Secondo una storiella raccontata nel Web, la plebe avrebbe rumoreggiato nel vedere Appio Claudio Cieco nell'atto di bere avidamente il vino. I popolani avrebbero così commentato dicendo: "Caecus bibendum." A questa frase è stato attribuito il significato di "Cieco che beve". Così si sarebbe formato l'ipocoristico Caecubus. Il problema è che tale frase non è grammaticalmente corretta. In latino il cieco che beve può essere soltanto Caecus bibens. Se ammettessimo come vera questa spiegazione etimologica, la seguente trafila fonetica avrebbe portato a Caecubus partendo dal latino arcaico, quello parlato nel III-IV secolo a.C.:  

*Kaikos bibēns =>
*Caicus bibēns  => 
*Caecububs  => 
Caecubus  
 
Le forme declinate sarebbero state livellate per analogia. Quindi per il genitivo avremmo una trafila fonetica come questa: 
 
*Kaikei bibentis =>
*Caicei bibentis =>  
*Caecububuntis => 
*Caecubuntis
Caecubī, subentrato per analogia a Caecubu(b)s.  

Il passaggio da *Caicei bibentis a *Caecububuntis e quindi a *Caecubuntis si spiegherebbe con il tipico indebolimento delle sillabe atone in una fase del latino in cui l'accento cadeva sulla sillaba iniziale delle parole, prima che fosse regolato dalla quantità della penultima sillaba.
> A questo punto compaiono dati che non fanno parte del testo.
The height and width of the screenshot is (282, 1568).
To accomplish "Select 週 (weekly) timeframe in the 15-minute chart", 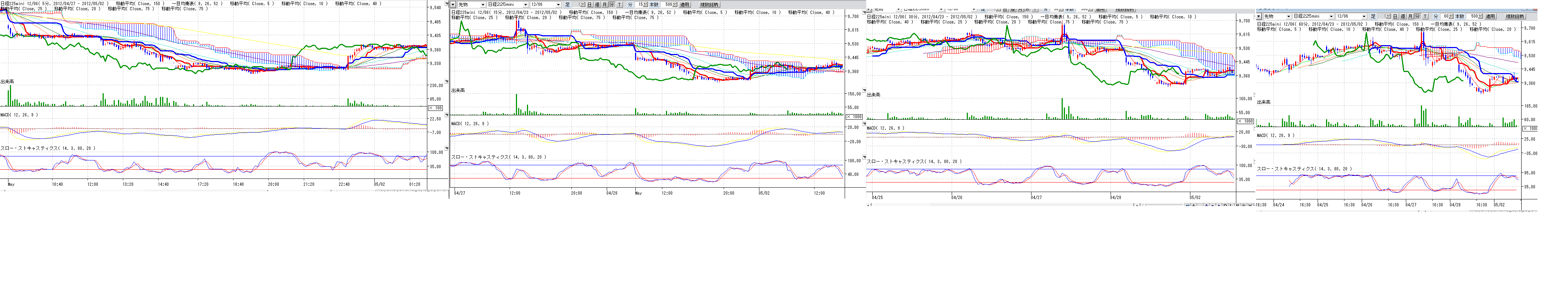I will click(x=597, y=5).
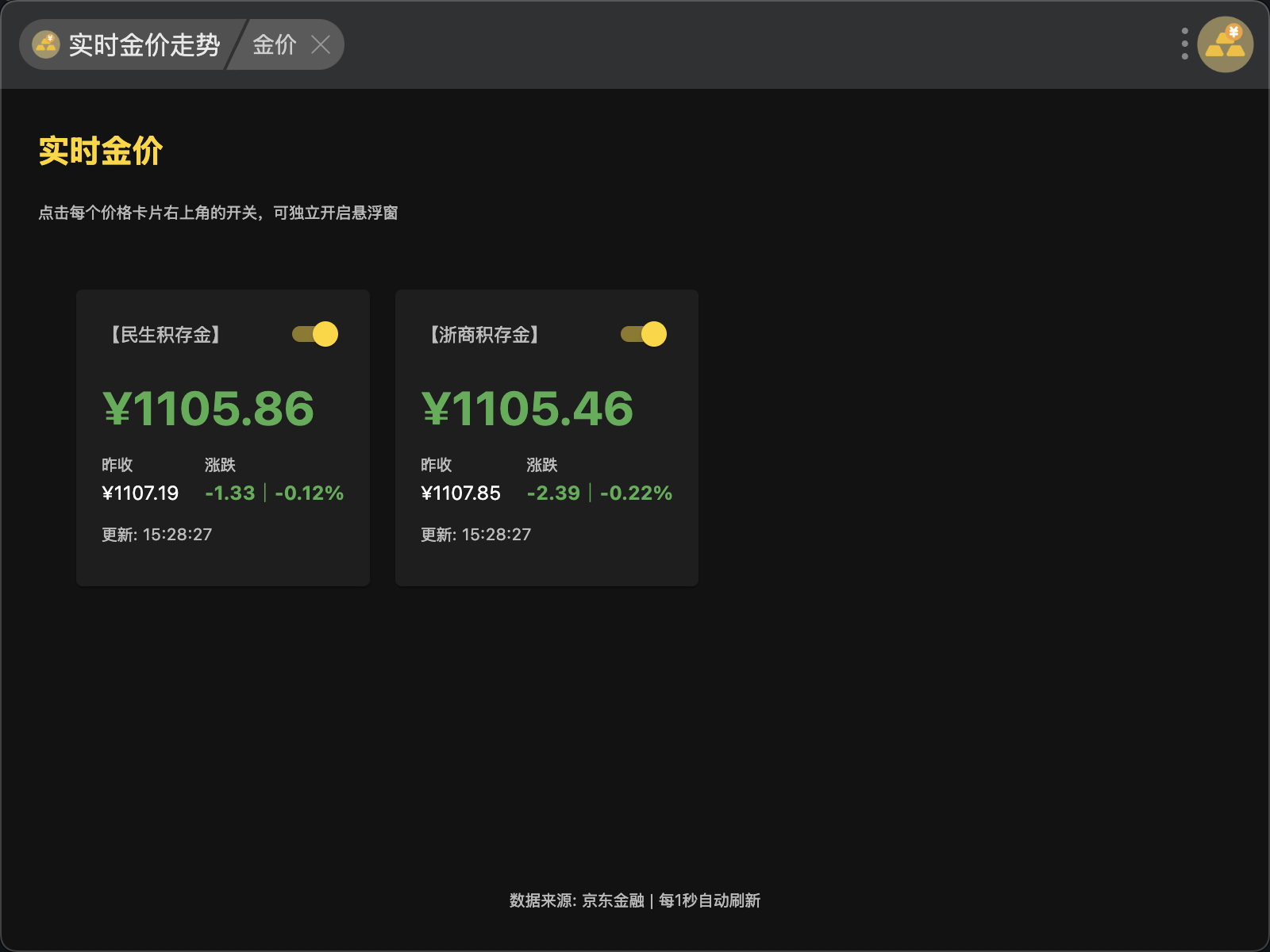Toggle the 浙商积存金 floating window switch

pyautogui.click(x=643, y=334)
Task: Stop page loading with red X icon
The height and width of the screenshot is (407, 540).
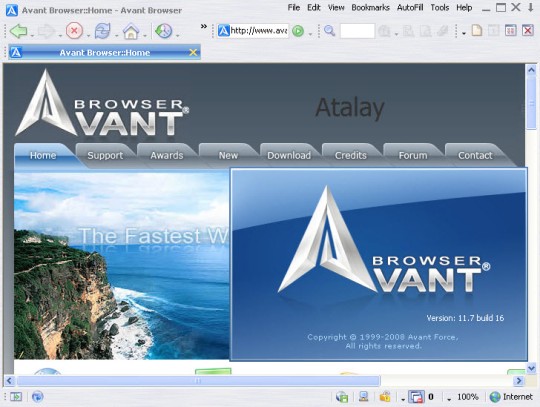Action: (74, 31)
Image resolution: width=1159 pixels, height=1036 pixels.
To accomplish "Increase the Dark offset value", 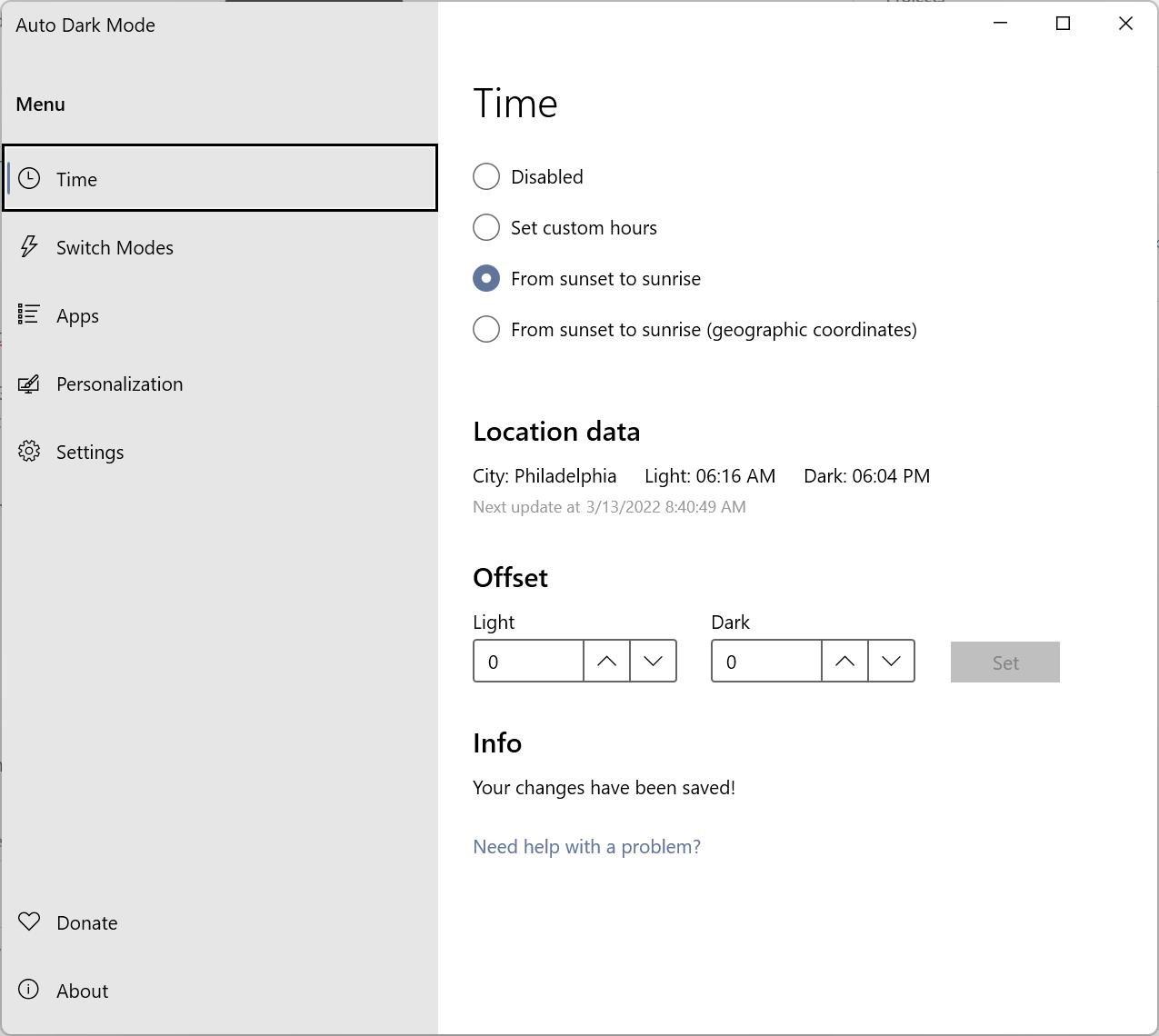I will (x=844, y=661).
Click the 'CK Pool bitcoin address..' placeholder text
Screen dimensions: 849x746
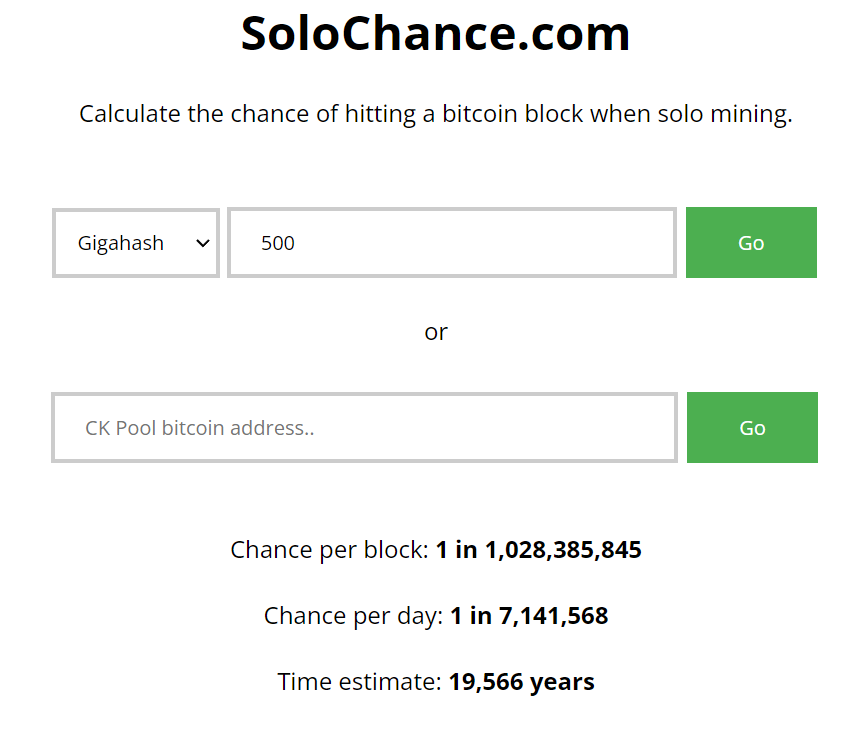click(x=200, y=428)
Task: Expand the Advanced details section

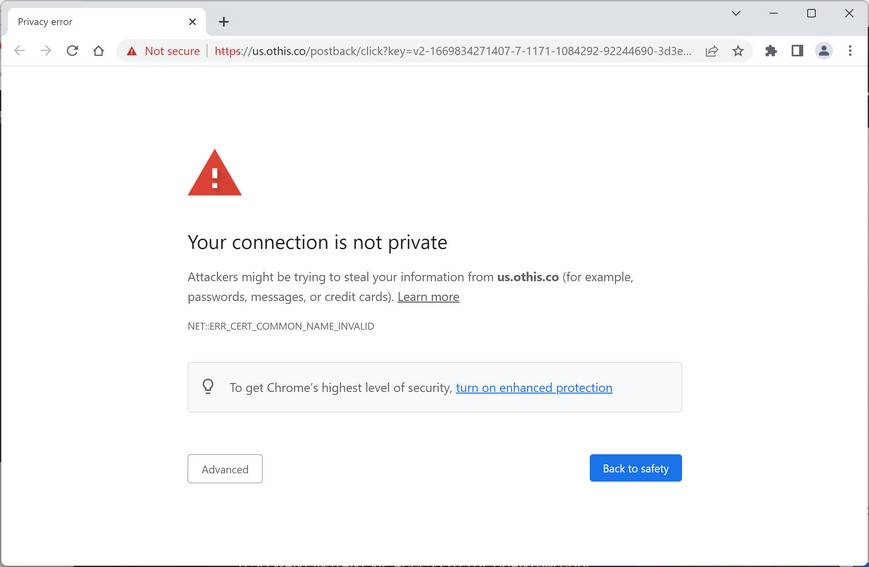Action: tap(225, 469)
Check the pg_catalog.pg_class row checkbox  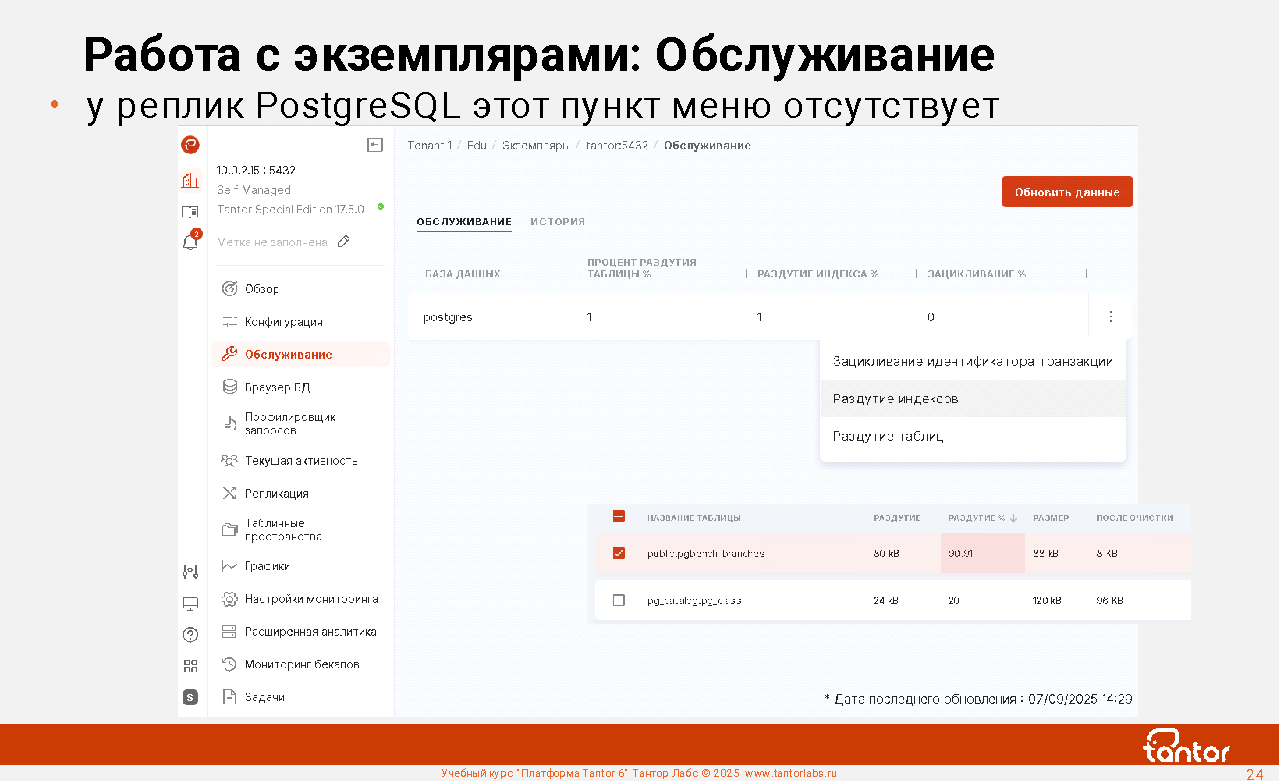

Mi rendo conto che tutto ciò sia a dir poco grottesco. Il Caecus bibendum riportato sistematicamente nei siti del Web è a dir poco sospetto e punta all'invenzione. Chi lo ha escogitato non era certo un latinista e non cita alcuna fonte antica.
Ecco una breve confutazione. Il gerundivo di bibere "bere" è bibendus e significa "che deve essere bevuto", "da bere". Non è possibile che la forma neutra bibendum concordi con Caecus, che è maschile, oltre al fatto che non significa "che beve". Così si dice Carthago delenda (est) "Cartagine deve essere distrutta", con un gerundivo femminile. Solo i metallari direbbero Carthago delendum o Caecus bibendum nel loro latino distorto. Se anche considerassimo bibendum come un gerundio, dovrebbe essere preceduto dal nome al dativo: Caeco bidendum, il cui significato sarebbe però "il Cieco deve bere". Nemmeno questa soluzione è soddisfacente per motivi semantici. 
 
 
bibendum 
 
1) accusativo del gerundio di bibō
2) accusativo maschile singolare del gerundivo (bibendus
     di bibō
3) nominativo neutro singolare del gerundivo (bibendus
     di bibō
4) accusativo neutro singolare del gerundivo (bibendus
     di bibō
5) vocativo neutro singolare del gerundivo (bibendus
     di bibō
 
Riporto il link a un compendio sull'uso del gerundivo e del gerundio in latino.  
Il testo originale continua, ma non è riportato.